* _Problem_
In the passage on the MBC broadcasting platform, why is there no need for network operator infrastructure or a broadcast multicast service center?

* _Document extract_

:::::

FIG. 5 illustrates an exemplary embodiment of an overview of the MBC platform shown generally at 500 showing a cloud based broadcasting solution fully powered by IF backbone. A user client device 501 via the originating client device (Mobile Phone or tablet) records, downloads and/or displays live video. Device 501 may be connected to a Wi-Fi network that streams the live event to the MBC server 502. Alternatively, device 501 may be connected to a 3G, 4G LTE network. Device 501 streams the live video to the MBC Server 502. MBC Server 502 is backed-up by a high speed data network and broadcasts the event to all MBC network users via multiple devices 503 associated with user clients and/or other third party non-client users that have submitted request for live video feed. MBC users can simply browse the channels and watch the live video feeds.

The entirety of the broadcast is on IP protocol and therefore there is no need of network operator infrastructure or a broadcast multicast service center. The receiving devices 503 open the MBC app of the subject MBC platform and architecture and preferably go to a channel providing the ability for the devices 503 to display the live broadcasting of the event on that specific channel. The MBC platform provides an online photo-sharing, video-sharing and social networking service with video capability.

:::::

* _Provided material_
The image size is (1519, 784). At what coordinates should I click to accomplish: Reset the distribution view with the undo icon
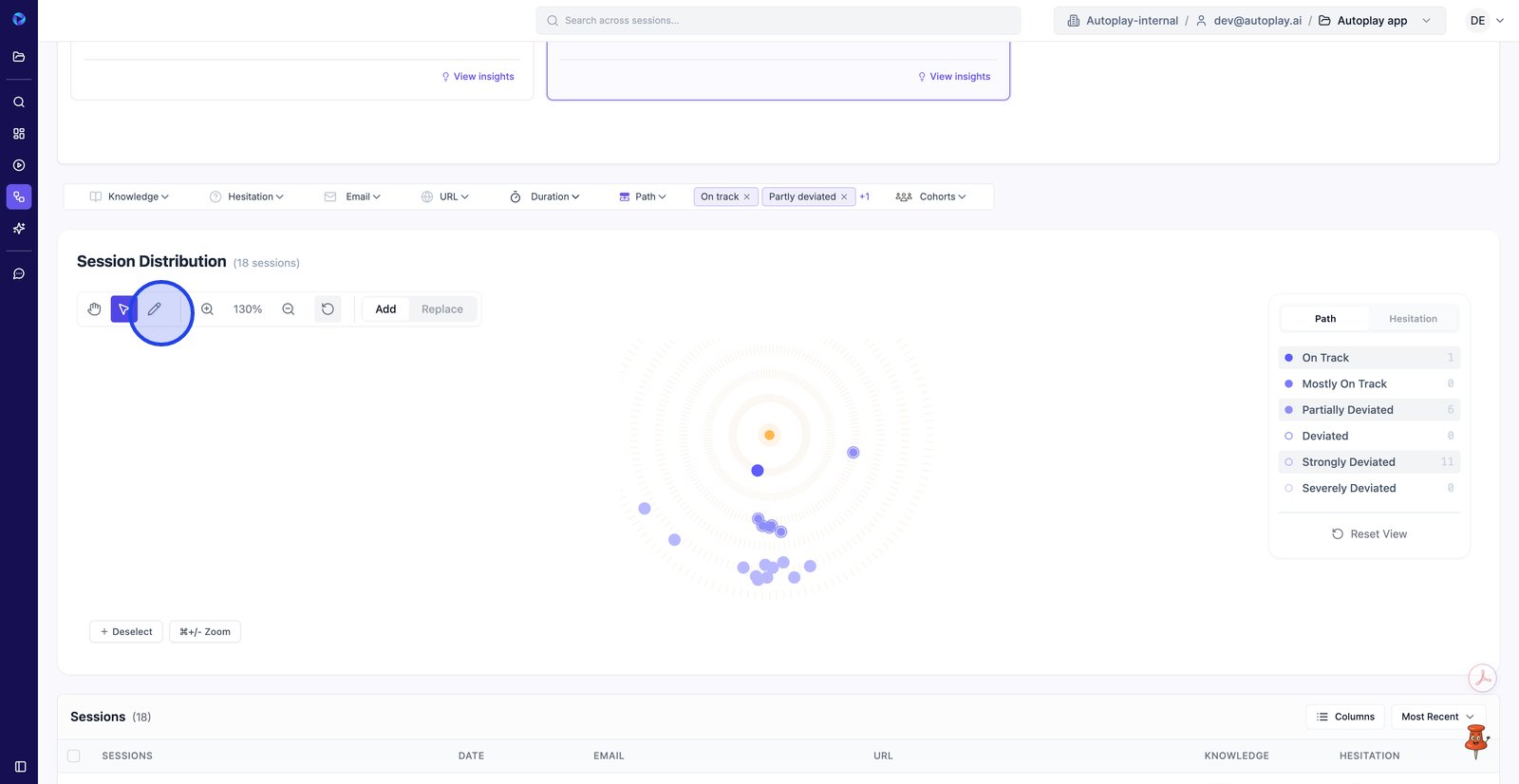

:::::

* _Answer to the task_
The entire broadcast runs on IP protocol.